I edge past the bollard at the entry to the park, irritated by how slow I need to go to be able to pass it. I understand why it is there, I heard people grumbling about it just a few days ago. Apparently, the park is popular for people to go for walks through it but also people like to use their bicycles to get through the park and the bollards are meant to stop people from moving through quite so quickly. I’m not sure if that works though because I’ve seen many people manage to zip through on those strange two-wheeled things without any difficulties.
They slow me down though, especially with how icy it is. I roll so slowly that I’m barely even moving because I know that, if I am to crash into the metal pole that sticks out of the ground, it will probably hurt me. Wait, can I even feel pain? I’m truly not sure. I’ve not felt anything since I woke up as a GroceRover food delivery robot and the voice had told me that I couldn’t feel cold but is pain different?

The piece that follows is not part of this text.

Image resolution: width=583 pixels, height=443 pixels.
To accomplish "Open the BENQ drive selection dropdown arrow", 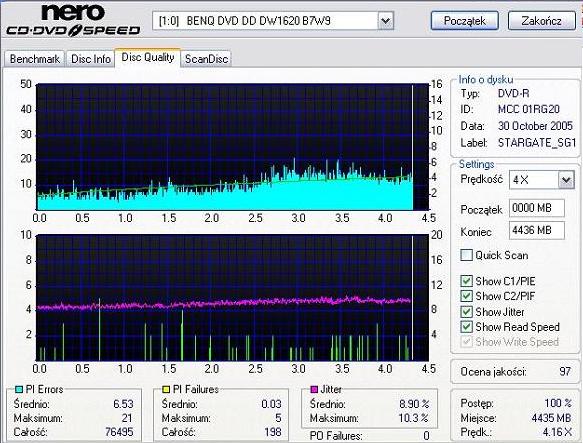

It has to be, right?
I really don’t know.
I remember pain a lot more clearly than I remember the sensation of being cold. It’s so clear, so acute that it almost makes me convinced that I can truly feel it now. I remember the deep ache that pain caused, the sharpness of it, the sensation of needles being driven into my body, of poison being pumped into me and being told that it was helping me but how could something that hurt so much be truly helping me? It can’t. Surely it can’t. It didn’t help in the end anyway. I still died.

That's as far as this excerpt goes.